Its monsters rest, whilst wrapt in bower and spray Each bird is hushed that stretched its pinions to the day.

SONG OF HYBRIAS, THE CRETAN.

My wealth's a burly spear and brand,
And a right good shield of hides untanned,
Which on my arm I buckle:

With these I plough, I reap, I sow,

With these I make the sweet vintage flow,
And all around me truckle.

But your wights that take no pride to wield
A massy spear and well-made shield,

Nor joy to draw the sword:

Oh, I bring those heartless, hapless drones,
Down in a trice on their marrow-bones,
To call me King and Lord.

MARTIAL ELEGY.

FROM THE GREEK OF TYRTÆUS.

How glorious fall the valiant, sword in hand,
In front of battle for their native land!

But oh what ills await the wretch that yields,
A recreant outcast from his country's fields !
The mother whom he loves shall quit her home,
An aged father at his side shall roam;
His little ones shall weeping with him go,
And a young wife participate his woe;
While scorned and scowled upon by every face,
They pine for food, and beg from place to place.

Stain of his breed! dishonoring manhood's form!
All ills shall cleave to him- affliction's storm
Shall bind him wandering in the vale of years,
Till, lost to all but ignominious fears,

He shall not blush to leave a recreant's name,
And children, like himself, innured to shame.

But we will combat for our fathers' land,
And we will drain the life-blood where we stand,
To save our children: - fight ye side by side,
And serried close, ye men of youthful pride,
Disdaining fear, and deeming light the cost
Of life itself in glorious battle lost.

Leave not our sires to stem the unequal fight,
Whose limbs are nerved no more with buoyant might
Nor, lagging backward, let the younger breast
Permit the man of age, (a sight unblessed,)

To welter in the combat's foremost thrust,
His hoary head dishevelled in the dust,
And venerable bosom bleeding bare.

But youth's fair form, though fallen, is ever fair,
And beautiful in death the boy appears,
The hero boy that dies in blooming years:
In man's regret he lives, and woman's tears,
More sacred than in life, and lovelier far,
For having perished in the front of war.

SPECIMENS OF TRANSLATION FROM MEDEA

Σκαιους δε λεγων, κουδέν τι σοφους
Τους προσθε βροτούς ουκ αν αμάρτοις.
Medea, v. 194, p. 33, Glasg. edit.

TELL me, ye bards, whose skill sublime
First charmed the ear of youthful Time,
With numbers wrapt in heavenly fire,
Who bade delighted Echo swell
The trembling transports of the lyre,
The murmur of the shell-

Why to the burst of Joy alone
Accords sweet Music's soothing tone?
Why can no bard, with magic strain,
In slumbers steep the heart of pain?
While varied tones obey your sweep,
The mild, the plaintive, and the deep,

Bends not despairing Grief to hear
Your golden lute, with ravished ear?
Has all your art no power to bind
The fiercer pangs that shake the mind,
And lull the wrath at whose command
Murder bares her gory hand?

When flushed with joy, the rosy throng
Weave the light dance, ye swell the song!
Cease, ye vain warblers! cease to charm
The breast with other raptures warm!
Cease! till your hand with magic strain
In slumbers steep the heart of pain!

SPEECH OF THE CHORUS,

IN THE SAME TRAGEDY,

TO DISSUADE MEDEA FROM HER PURPOSE OF PUTTING HER CHILDREN TO DEATH, AND FLYING FOR PROTECTION TO ATHENS.
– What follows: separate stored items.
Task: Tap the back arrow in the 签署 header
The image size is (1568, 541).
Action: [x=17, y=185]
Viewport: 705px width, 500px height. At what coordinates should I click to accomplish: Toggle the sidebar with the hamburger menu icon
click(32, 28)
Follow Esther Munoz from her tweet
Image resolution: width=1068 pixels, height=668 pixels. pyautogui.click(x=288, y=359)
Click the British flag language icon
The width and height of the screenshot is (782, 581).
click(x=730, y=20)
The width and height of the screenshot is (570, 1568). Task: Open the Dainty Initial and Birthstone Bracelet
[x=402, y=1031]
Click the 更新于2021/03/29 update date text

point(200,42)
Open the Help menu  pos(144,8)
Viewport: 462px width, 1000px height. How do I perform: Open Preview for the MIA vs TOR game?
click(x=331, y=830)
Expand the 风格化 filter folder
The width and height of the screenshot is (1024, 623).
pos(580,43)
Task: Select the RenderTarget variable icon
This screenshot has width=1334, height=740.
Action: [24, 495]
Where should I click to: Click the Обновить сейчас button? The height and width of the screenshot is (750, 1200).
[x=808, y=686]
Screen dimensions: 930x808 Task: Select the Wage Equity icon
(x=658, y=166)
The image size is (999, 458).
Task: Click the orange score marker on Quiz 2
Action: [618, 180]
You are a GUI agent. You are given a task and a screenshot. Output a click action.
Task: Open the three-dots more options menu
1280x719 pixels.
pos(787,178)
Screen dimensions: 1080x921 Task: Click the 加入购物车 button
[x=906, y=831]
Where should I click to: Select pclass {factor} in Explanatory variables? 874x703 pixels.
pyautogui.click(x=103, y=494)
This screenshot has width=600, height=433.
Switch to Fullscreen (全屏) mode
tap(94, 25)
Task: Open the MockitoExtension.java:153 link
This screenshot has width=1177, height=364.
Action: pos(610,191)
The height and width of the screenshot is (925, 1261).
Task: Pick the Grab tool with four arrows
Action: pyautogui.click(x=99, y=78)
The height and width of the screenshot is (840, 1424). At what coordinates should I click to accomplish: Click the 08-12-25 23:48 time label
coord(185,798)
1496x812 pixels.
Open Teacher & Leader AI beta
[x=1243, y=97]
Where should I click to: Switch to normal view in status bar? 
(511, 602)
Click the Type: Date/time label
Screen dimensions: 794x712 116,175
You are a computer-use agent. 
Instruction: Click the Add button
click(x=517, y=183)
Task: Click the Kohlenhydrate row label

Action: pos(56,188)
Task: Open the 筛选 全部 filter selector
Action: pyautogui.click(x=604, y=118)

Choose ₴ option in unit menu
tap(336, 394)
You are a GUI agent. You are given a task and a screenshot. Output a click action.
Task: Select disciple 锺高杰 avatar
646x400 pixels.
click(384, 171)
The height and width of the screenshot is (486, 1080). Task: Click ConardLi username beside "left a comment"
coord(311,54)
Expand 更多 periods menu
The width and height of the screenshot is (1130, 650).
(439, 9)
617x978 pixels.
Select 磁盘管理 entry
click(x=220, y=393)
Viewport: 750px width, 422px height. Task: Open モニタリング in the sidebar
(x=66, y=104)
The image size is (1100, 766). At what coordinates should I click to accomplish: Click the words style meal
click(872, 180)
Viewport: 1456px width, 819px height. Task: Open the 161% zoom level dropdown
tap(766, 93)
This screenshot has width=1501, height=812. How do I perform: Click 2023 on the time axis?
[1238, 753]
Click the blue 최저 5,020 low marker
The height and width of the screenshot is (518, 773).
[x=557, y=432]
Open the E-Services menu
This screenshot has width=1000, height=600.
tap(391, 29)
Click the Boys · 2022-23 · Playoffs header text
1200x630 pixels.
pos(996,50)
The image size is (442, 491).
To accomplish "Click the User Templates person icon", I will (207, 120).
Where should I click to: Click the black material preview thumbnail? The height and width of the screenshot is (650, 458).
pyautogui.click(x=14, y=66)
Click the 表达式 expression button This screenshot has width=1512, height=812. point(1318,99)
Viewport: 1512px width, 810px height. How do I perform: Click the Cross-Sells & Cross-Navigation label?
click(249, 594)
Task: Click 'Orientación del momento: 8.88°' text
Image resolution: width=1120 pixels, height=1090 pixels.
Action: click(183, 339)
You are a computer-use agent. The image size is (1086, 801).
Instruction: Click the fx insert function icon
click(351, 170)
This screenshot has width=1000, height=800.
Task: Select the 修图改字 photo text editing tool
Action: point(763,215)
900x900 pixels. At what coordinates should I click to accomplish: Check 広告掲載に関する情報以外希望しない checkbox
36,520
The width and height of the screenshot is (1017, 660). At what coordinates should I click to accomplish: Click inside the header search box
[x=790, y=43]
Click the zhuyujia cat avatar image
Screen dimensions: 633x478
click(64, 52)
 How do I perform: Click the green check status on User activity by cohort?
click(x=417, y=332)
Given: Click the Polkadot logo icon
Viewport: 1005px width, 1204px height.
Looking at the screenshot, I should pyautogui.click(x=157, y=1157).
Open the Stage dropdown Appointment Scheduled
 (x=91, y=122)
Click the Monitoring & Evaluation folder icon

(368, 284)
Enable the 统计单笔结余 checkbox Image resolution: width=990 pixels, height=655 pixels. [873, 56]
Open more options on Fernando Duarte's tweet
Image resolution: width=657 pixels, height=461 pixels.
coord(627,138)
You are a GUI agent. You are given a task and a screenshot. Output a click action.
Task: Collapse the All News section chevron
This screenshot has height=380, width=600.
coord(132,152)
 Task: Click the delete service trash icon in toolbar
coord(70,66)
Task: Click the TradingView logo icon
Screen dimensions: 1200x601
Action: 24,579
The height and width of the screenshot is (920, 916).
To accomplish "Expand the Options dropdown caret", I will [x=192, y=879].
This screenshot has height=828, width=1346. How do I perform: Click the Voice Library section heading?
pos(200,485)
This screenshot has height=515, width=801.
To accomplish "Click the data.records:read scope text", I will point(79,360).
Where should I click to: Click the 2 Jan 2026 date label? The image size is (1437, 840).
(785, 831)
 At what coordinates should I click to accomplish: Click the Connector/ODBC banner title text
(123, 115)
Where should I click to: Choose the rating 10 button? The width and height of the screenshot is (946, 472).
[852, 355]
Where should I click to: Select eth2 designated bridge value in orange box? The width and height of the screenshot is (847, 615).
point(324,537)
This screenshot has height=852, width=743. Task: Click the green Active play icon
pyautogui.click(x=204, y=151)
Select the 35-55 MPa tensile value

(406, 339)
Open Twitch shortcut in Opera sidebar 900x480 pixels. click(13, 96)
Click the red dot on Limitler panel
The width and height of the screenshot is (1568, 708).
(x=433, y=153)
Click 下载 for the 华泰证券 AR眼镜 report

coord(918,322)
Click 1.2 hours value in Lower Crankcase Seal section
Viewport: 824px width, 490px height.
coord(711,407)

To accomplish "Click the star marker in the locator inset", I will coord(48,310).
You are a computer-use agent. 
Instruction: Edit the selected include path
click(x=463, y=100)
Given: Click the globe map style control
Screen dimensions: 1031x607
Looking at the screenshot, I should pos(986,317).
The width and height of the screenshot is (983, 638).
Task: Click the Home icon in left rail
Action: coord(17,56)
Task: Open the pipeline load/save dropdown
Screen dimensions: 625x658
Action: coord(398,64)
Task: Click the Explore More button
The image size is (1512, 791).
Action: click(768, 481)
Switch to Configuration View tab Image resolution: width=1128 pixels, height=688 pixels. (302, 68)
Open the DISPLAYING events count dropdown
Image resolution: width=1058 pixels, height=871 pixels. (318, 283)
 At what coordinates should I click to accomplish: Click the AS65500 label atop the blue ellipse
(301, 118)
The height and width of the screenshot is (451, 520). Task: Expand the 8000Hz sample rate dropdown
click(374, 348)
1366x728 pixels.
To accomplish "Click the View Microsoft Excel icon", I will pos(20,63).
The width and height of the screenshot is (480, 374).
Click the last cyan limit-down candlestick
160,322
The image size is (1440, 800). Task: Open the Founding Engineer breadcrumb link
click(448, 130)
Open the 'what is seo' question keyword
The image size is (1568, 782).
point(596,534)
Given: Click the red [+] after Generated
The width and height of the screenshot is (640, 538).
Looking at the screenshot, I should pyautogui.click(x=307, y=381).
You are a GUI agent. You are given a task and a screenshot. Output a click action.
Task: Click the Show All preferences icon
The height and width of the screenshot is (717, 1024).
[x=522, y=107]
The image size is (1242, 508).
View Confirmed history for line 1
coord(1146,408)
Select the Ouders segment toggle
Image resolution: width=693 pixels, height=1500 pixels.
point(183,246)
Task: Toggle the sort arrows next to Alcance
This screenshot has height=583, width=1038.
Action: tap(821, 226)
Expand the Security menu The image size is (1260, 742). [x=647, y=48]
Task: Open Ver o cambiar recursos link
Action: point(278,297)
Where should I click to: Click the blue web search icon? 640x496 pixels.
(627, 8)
O HAGGARD queen! to Athens dost thou guide
Thy glowing chariot, steeped in kindred gore:
Or seek to hide thy foul infanticide

Where Peace and Mercy dwell for evermore?

The land where Truth, pure, precious, and sublime,
Wooes the deep silence of sequestered bowers,
And warriors, matchless since the first of time,
Rear their bright banners o'er unconquered towers!

Where joyous youth, to Music's mellow strain,
Twines in the dance with nymphs forever fair,
While Spring eternal on the lilied plain,

Waves amber radiance through the fields of air!